Met deze stelling probeert prof.dr.J.van der Meer zich te redden uit de problemen die hij schetst met betrekking tot lange werktijden van AG(N)IO's (1989;1385-7). Uit het betoog is op te maken dat hij met het woord ‘professie’ een soort ‘roeping’ impliceert. De term ‘professie’ moet legitimeren dat een arts dag en nacht ter beschikking hoort te staan van de, hopelijk dankbare, patiënt.

Prof. Van der Meer constateert een aantal belangen in deze kwestie. Zijn conclusie dat veel van deze belangen tegenstrijdig zijn, is onjuist en zou aldus moeten luiden: ‘veel van deze belangen, vooral die van de medici, worden geschaad indien wetgeving zou dwingen tot arbeidstijdverkorting van assistent-geneeskundigen’. Argwanend geworden na lezing van zijn ongenuanceerde conclusie, ontdekte ik al snel een werkelijke tegenstrijdigheid in het betoog, nl. wanneer Van der Meer eerst een beroep doet op de ‘professie’ (hogere waarden) om uiteindelijk om meer geld (aardser kan niet) te vragen voor de hard werkende jonge specialisten.

Het lijkt mij voor discussies als deze, een voorwaarde dat artsen bekennen dat zij, ‘net als piloten en buschauffeurs’, gewone mensen zijn die, hopelijk met bezieling, een bepaalde hoeveelheid werk verrichten voor een bepaalde financiële beloning. Dat AG(N)IO's meer uren werken dan waarvoor zij strikt genomen worden betaald, heeft niets te maken met idealistische motieven, maar veeleer met concurrentie, ambitie, geld- en eerzucht. Het zijn deze motieven die in de discussie over arbeidstijdverkorting centraal dienen te staan in plaats van begrippen als ‘patiëntenbelang’ en ‘professie’ die maar al te gemakkelijk als dekmantel gebruikt kunnen worden om eigenbelang te maskeren.

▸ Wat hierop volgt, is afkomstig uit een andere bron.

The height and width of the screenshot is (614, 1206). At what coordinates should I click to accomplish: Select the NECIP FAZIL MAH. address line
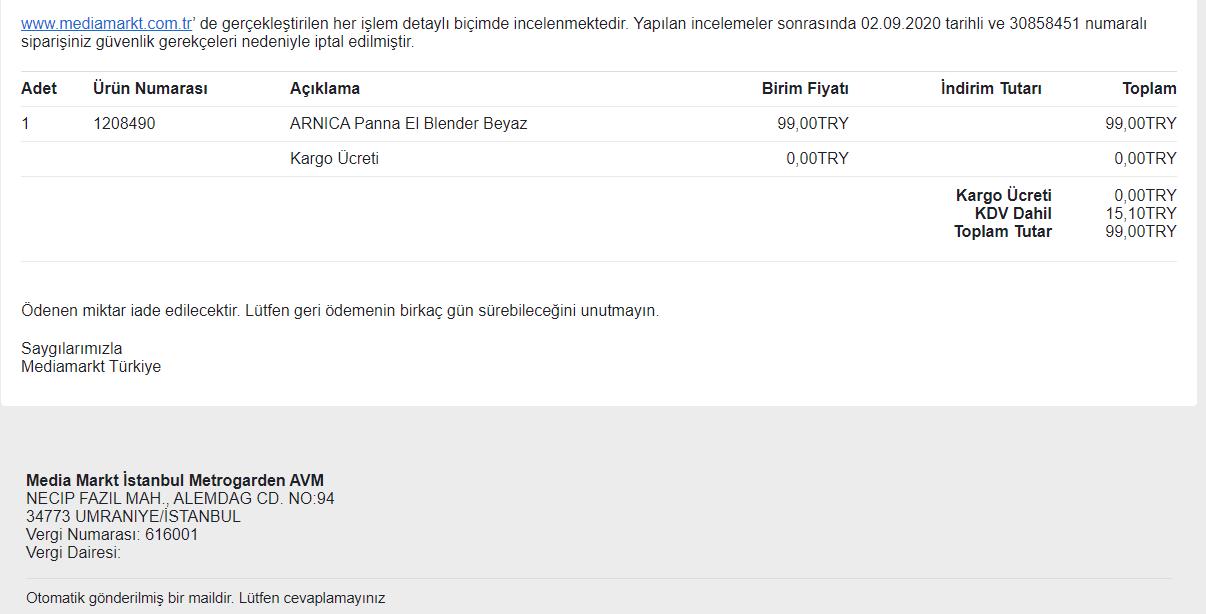[180, 499]
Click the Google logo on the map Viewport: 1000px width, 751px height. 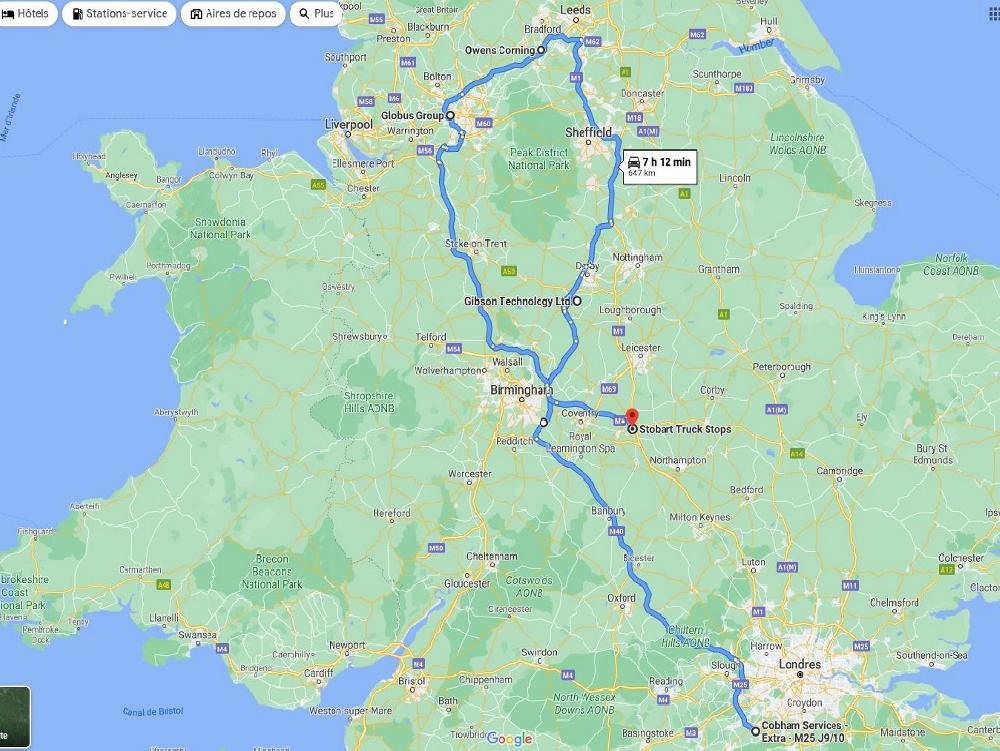pyautogui.click(x=510, y=739)
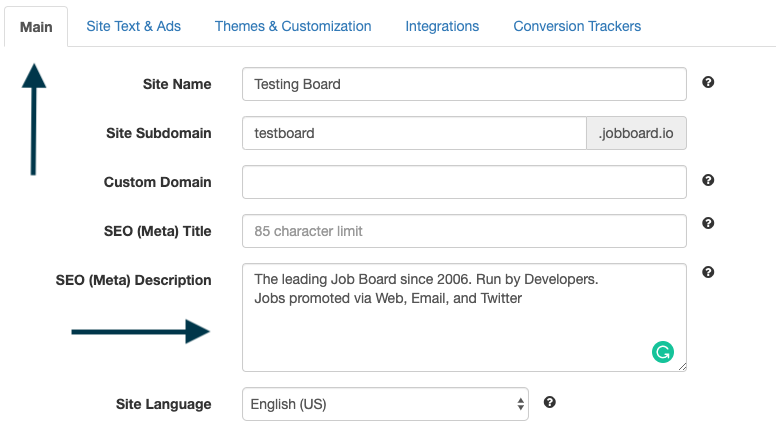Select the Integrations tab

pos(442,26)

Die discussie dient zuiver en zakelijk te zijn en is niet gediend met het begrip ‘professie’.

J.
van der Meer

Amsterdam, augustus 1989,

Ook na de reactie van de heer Van der Knaap blijf ik proberen mij genuanceerd uit te drukken. Ik vind piloten en bus chauffeurs wel bijzondere mensen die op grond van vakkundigheid en ervaring verantwoordelijk werk doen. Evenals klinisch werkzame artsen moeten zij lichamelijk en geestelijk in conditie zijn. Wanneer de passagiers veilig zijn gearriveerd, eindigt evenwel de verantwoordelijkheid van de bestuurder. Ontwikkelingen in het beloop van een ziekte houden zich daarentegen vaak niet aan de regels van het rijtijdenbesluit. Een clinicus moet dan ook bereid en in staat zijn de werktijden aan te passen aan de belangen van de patiënten. Dit kan per geval variëren, en daarom pleit ik voor zo weinig mogelijk gedetailleerde regels. Jonge mensen die in de dienstverlenende sector willen werken, maar niet bereid zijn tot deze flexibiliteit, adviseer ik niet te streven naar een positie als klinisch specialist. Piloot of buschauffeur is dan beter. Voor nadere informatie over het begrip professie verwijs ik graag naar het boek van Pellegrino en Thomasma.1

Als de heer Van der Knaap zijn studie voortzet, zal hij zijn bewering moeten intrekken dat AG(N)IO's niet door idealen, maar door laag bij de grondse motieven het vuur uit hun sloffen lopen.

Tenslotte heb ik niet gevraagd om meer geld voor jonge specialisten, maar om een redelijke beloning voor hoog gekwalificeerd en verantwoordelijk werk.

J. van der Meer
Literatuur
  1. Pellegrino ED, Thomasma DC, eds. A philosophical basis of medical practice. Oxford: University Press, 1981.